A3 is an assignment that required us to build a progressive web application, from "front" to "back". Not only do we have to think fast, but we also need to act even faster. In retrospect, I think this assignment is all about execution. Within the short 2-3 weeks, the team needs to produce an application that works with a database and handles authentication, among other things. Personally, I got to work on the backend and played around with Django REST Framework. Knowing web development and being familiar with the relevant tools beforehand are going to be helpful.

Following the end of A3, we moved on to our final project phase. A4 is an open-ended challenge to solve a problem with a (creative) solution. I may have hinted in my previous paragraphs that finding the right problem to solve is hard, but an innovative solution is equally hard to come by. I am not going into the details about these two assignments because, at this time in the semester, the fatigue and the workload started to drain all my energy. Jokes aside, I think my experience may not generalize well. Of course, I learned about how to work in a team and deliver a product. But, more importantly, I learned that life is more than CS3216/School/things at hand.

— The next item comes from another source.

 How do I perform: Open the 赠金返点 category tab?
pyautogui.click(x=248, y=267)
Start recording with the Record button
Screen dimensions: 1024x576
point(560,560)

Guest Lectures & Writing assignments

The weekly lectures and writing assignments turned out to be rather enjoyable. I learned many things from the various guest speakers. One notable aspect of it is how "CS" or technical people view problems and optimize for a solution. I joined in the lament that "people problem" is the harder problem to solve. On writing assignments, it was fun to try, over the semester, to appeal to Uncle Soo's taste and get that coveted full marks for each writing.

Final thoughts

Just like the last lecture given by Randy, CS3216 is all about head fakes. What you will learn will be drastically different from the intended outcome. Coming into this module, many people, myself included, were looking forward to practicing and gaining technical skills in a team setting. In the end, this module may have disguised itself as a project module, but it is not all about the projects you build, it is all about YOU.

P.S This essay was written as part of my final writing assignment. All I can say is...What a module!